▶ _Saved data entries_
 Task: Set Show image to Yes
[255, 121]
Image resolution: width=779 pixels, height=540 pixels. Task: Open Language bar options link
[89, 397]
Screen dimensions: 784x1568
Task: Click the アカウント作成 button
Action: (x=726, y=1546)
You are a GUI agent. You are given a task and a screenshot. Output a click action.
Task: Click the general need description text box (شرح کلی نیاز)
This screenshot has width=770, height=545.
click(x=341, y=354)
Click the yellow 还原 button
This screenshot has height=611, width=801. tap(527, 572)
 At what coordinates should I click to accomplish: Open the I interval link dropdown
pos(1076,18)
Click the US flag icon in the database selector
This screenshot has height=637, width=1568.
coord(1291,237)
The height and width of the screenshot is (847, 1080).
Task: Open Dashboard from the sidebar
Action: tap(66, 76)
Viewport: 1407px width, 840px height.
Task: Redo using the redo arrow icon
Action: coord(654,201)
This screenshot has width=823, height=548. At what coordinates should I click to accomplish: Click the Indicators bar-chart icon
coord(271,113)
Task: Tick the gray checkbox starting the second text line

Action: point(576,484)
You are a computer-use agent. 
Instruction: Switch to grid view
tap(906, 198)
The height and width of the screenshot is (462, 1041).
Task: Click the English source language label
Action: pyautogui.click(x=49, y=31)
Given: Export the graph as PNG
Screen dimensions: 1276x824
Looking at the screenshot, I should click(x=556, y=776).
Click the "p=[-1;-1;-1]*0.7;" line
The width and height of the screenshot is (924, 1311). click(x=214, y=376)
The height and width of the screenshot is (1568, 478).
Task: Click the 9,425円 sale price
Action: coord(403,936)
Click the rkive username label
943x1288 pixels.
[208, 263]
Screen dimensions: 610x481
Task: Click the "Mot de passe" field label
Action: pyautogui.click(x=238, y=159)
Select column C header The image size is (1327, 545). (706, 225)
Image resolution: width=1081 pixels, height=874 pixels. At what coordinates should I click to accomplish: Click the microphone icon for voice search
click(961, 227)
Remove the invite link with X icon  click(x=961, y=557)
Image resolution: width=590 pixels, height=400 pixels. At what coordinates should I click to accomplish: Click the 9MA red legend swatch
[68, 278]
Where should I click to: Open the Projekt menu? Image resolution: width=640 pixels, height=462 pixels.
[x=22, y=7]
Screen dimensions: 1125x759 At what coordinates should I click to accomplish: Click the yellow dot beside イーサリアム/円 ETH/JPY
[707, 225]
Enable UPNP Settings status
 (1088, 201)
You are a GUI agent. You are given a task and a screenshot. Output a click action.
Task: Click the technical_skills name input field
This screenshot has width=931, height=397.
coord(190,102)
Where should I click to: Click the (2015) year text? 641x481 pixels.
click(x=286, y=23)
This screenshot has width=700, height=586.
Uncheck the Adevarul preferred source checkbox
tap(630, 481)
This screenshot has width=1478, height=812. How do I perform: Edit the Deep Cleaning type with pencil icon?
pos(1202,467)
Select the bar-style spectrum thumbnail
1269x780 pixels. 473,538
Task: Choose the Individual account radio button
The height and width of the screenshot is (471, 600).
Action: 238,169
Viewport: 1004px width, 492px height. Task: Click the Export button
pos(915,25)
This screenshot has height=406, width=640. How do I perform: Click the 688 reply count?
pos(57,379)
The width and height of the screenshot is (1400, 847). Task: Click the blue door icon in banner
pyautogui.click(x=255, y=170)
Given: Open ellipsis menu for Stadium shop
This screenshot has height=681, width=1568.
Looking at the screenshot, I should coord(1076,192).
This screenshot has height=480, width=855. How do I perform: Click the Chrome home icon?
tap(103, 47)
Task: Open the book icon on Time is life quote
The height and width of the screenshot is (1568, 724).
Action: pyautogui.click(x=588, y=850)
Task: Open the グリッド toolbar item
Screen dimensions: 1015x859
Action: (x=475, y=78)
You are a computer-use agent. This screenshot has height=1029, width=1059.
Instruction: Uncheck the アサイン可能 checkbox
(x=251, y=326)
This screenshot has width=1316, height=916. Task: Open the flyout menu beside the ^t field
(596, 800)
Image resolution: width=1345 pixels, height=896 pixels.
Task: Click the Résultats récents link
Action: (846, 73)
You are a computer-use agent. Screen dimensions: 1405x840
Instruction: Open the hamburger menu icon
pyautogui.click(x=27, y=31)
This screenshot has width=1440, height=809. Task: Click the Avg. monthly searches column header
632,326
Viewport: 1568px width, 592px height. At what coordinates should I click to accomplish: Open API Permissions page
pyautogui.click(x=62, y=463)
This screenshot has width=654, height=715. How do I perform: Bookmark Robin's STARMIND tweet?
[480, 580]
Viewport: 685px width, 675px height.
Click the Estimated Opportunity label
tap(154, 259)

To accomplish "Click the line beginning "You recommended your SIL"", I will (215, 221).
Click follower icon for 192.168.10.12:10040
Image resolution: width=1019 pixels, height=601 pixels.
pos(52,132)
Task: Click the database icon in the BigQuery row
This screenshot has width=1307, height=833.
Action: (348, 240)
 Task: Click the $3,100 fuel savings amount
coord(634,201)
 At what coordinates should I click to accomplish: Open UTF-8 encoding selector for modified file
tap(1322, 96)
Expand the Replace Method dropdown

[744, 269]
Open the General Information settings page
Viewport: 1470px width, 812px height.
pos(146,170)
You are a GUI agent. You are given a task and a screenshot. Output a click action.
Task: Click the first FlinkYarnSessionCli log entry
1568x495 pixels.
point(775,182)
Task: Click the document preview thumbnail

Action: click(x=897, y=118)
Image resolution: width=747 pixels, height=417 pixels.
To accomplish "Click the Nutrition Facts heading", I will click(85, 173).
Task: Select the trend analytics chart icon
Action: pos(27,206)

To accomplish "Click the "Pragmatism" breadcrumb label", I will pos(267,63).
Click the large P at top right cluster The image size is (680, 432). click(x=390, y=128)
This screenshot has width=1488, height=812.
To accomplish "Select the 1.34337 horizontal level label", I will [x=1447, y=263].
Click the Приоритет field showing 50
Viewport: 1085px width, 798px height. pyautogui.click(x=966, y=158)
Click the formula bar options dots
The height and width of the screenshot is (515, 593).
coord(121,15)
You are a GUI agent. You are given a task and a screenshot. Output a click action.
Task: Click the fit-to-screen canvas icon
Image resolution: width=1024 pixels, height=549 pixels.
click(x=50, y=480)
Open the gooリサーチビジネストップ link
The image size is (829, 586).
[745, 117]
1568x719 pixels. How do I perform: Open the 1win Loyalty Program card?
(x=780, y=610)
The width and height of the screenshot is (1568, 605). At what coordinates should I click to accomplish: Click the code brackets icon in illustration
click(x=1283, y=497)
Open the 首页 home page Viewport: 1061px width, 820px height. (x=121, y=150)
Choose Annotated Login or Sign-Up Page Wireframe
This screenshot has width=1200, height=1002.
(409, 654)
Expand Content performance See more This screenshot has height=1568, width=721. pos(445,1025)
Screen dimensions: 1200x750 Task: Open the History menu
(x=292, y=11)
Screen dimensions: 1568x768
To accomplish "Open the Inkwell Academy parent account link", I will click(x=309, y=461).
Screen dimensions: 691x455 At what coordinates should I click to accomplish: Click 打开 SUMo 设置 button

▶ _Description of the task_
Check each line of the entries above for the string "database", and return those that contain it.

▶ _Result of this exercise_
Click the US flag icon in the database selector
Task: Click the database icon in the BigQuery row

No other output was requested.